Mi limito a stare in silenzio, e ciò accentua la sua ansia.
“Devi essere una persona molto intelligente” dice infine, rompendo quella imbarazzante condizione di quiete.
“Non ho mai fatto il test” rispondo.
“Come?” Poi comprende, tuttavia si sforza di non mostrarsi contrariata per la mia espressione derisoria. Posa la tazzina. Noto che la sua bella mano sta tremando. Ha le unghie dipinte di blu.
“Intendevo dire che tu sei piuttosto colto, conosci tante cose” aggiunge.
Quasi non la lascio terminare.
“A che serve?” chiedo.
Mi guarda, stupita.
“Tutta la mia cultura - sempre se ciò corrisponde al vero, cioè se tu davvero hai ragione, se la tua valutazione è corretta – e tutto quello che ho appreso, a che cosa mi servono?” domando.
Sgrana gli occhi, i suoi occhi luminosi, bellissimi, con le ciglia di una lunghezza infinita.

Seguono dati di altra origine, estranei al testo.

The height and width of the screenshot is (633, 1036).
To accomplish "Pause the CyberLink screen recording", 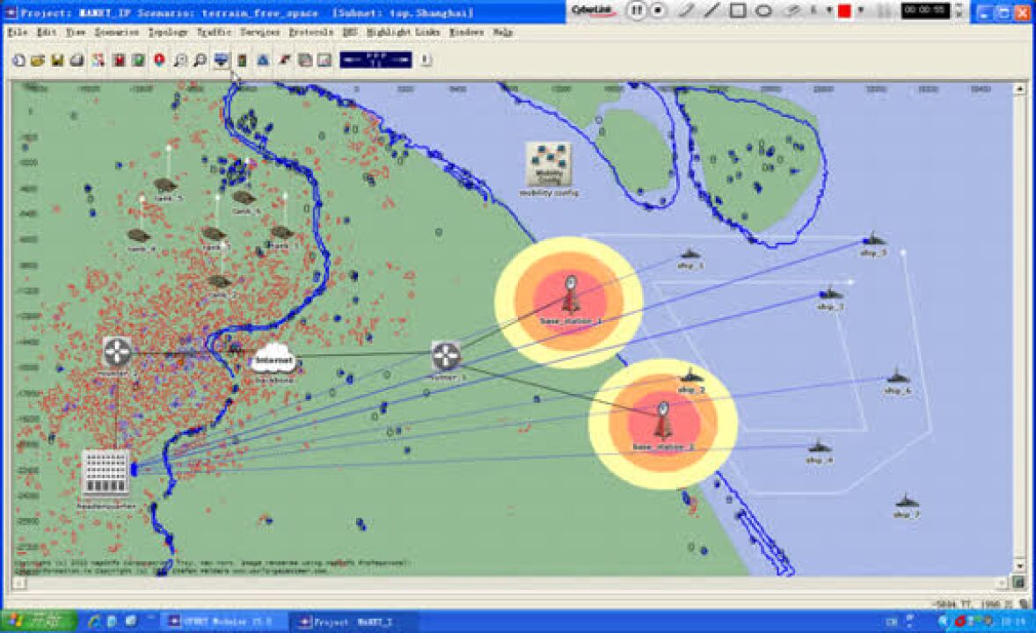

“Non lo so” dice, con un filo di voce. Già, quella voce così bella, chiara e squillante, nella quale ora però si scorge una strana inflessione dovuta al panico, alla totale confusione.
“Te lo dico io. Tutto ciò non è utile a nessuno. O forse è utile soltanto a me stesso. Forse. Non ne sono del tutto sicuro.”
Allora lei si sforza di sorridere, ma non ci riesce. Dopo un istante le sue splendide labbra si deformano, assumono una piega triste e sconsolata che lei non riesce a correggere.
Porto la tazzina alle labbra e bevo rapidamente il caffè. Tutto di un fiato, tanto ormai è quasi freddo. Lei, il suo, non lo ha bevuto.
“Andiamo?” dico.
Lei annuisce, con un atteggiamento di immensa infelicità.
Ci alziamo. Io mi dirigo risoluto verso l’uscita del bar. Lei rimane in piedi, immobile e affranta. Mi cerca con gli occhi. Quanto sono belli i suoi occhi! Non mi stancherei mai di guardarli.
“Avevi già pagato?” domanda, timorosa. Tutta la sua sicurezza, quella che ha sempre sfoggiato, è svanita. Che cosa le ho fatto per ridurla così?
“Mi dispiace, ma ho lasciato il portafoglio in ufficio” dico, con indifferenza.
“Ah! Allora pago io” dice, affranta.
“Grazie per il caffè” rispondo mentre esco dal locale.